Ева вздрогнула от ужаса. Кукла была сломана и вся в крови. Они сфотографировали ее обнаженной, и видна была каждая нанесенная ей рана.
– А это, – сказал Рорк, – невинность погубленная…
У Евы заныло сердце, но она, не отрываясь, смотрела на экран. «Ну почему?! – подумала она. – Почему опять ребенок? Почему так часто жертвами оказываются дети?»
– Будем считать, что ты обосновал свою позицию, Рорк. – Ева протянула руку, убрала с экрана голограммы, а потом обернулась и посмотрела ему прямо в глаза.
– Я бы снова поступил так же, – медленно проговорил он. – Без колебаний и без сожаления. А если бы я мог избавить ее от страданий, я пошел бы и дальше.
– Если ты думаешь, что я тебя не понимаю, ты ошибаешься. Я повидала не меньше твоего. И живу с этим – каждый день. Живу, отлично зная, что может один человек сделать с другим. И стараюсь делать все, что в моих силах.
Он внезапно закрыл ладонями лицо.
– Прости. Знаешь, эти воспоминания… Вина, беспомощность…
– Глупо винить себя.
– А кого еще винить? – резко спросил он, опуская руку.
Ева обошла вокруг стола и остановилась напротив Рорка.
– Винить следует О'Малли, Рили, Кэни, Роуэна, Макни и Калхуна. – Сейчас она знала, чем может его утешить. – Очевидно, я не должна этого говорить, но все-таки скажу. Ты был прав. То, что ты сделал, было необходимо сделать. Это было справедливое возмездие.

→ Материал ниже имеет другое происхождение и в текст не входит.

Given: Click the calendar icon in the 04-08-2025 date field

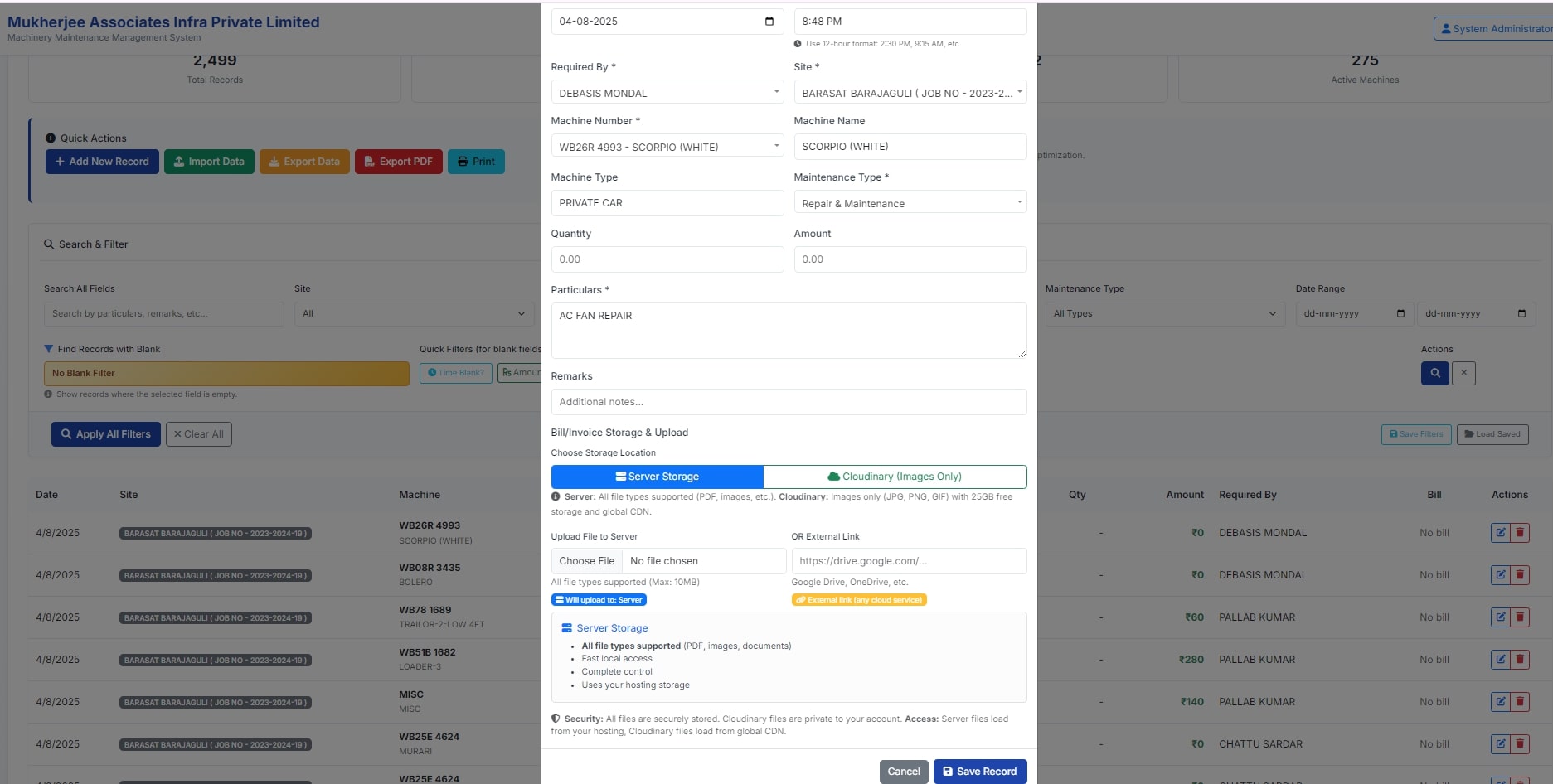Looking at the screenshot, I should 769,22.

Рорк взял ее за руки, их пальцы сплелись.
– Мне так нужно было услышать от тебя эти слова!
Она осторожно убрала руки и повернулась к экрану.

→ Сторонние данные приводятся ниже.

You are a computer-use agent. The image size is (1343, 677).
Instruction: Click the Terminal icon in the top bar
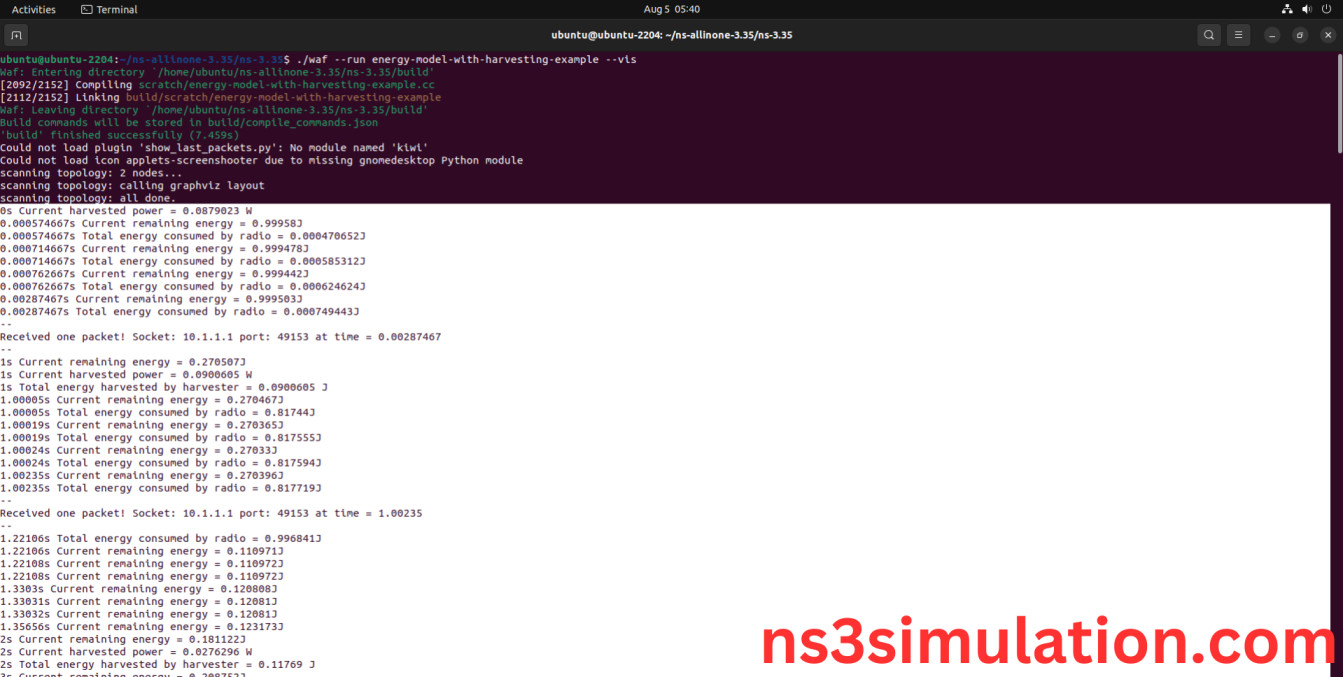(88, 9)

– Давай работать. Нам надо переиграть этого ублюдка на его поле.
Они засиделись за полночь, и Ева заснула, едва коснувшись головой подушки. Но перед самым рассветом ее снова начали мучить кошмары.
Рорк сквозь сон почувствовал, как она мечется, тут же проснулся и повернулся к ней. Ева, тяжело дыша, пыталась освободиться от чего-то, что видела только она.
– Все в порядке, Ева.
Он попытался ее обнять, но она стала вырываться – судорожно, неистово.
– Не надо, не надо, не надо! – В голосе ее была мольба.
– Все в порядке, я с тобой. – Рорк крепко прижимал ее к себе, гладил по спине, по волосам, и Ева наконец начала успокаиваться. – Он тебя здесь не достанет. Мы его не пустим.
Рорк услышал долгий вздох, и тело ее обмякло. А он еще долго лежал, глядя в темноту и не выпуская ее из своих объятий.
Когда Ева проснулась, Рорка в постели уже не было. К этому она привыкла, но его не оказалось и на диване, где он имел обыкновение пить по утрам кофе, просматривая утренние биржевые сводки. Полусонная, Ева забралась в душ. Придя наконец в себя, она вдруг вспомнила сон – и застыла, протянув руку к халату.
Маленькая грязная комнатенка. Красные отблески за окном. Живот подводит от голода. Открывается дверь, и, пошатываясь, входит отец. Он пьян, но не мертвецки. Нож, который она взяла, чтобы отрезать кусок заплесневевшего сыра, с грохотом падает на пол.
Отец бьет ее по лицу, наотмашь, а потом – о ужас! – наваливается на нее. Его жадные руки шарят по ее телу, зловонное дыхание вызывает приступ тошноты… Но это не она сопротивляется. Это Марлена, Марлена в разорванном белом платье, лицо искажено болью и страхом. Хрупкое тельце распростерто в луже крови.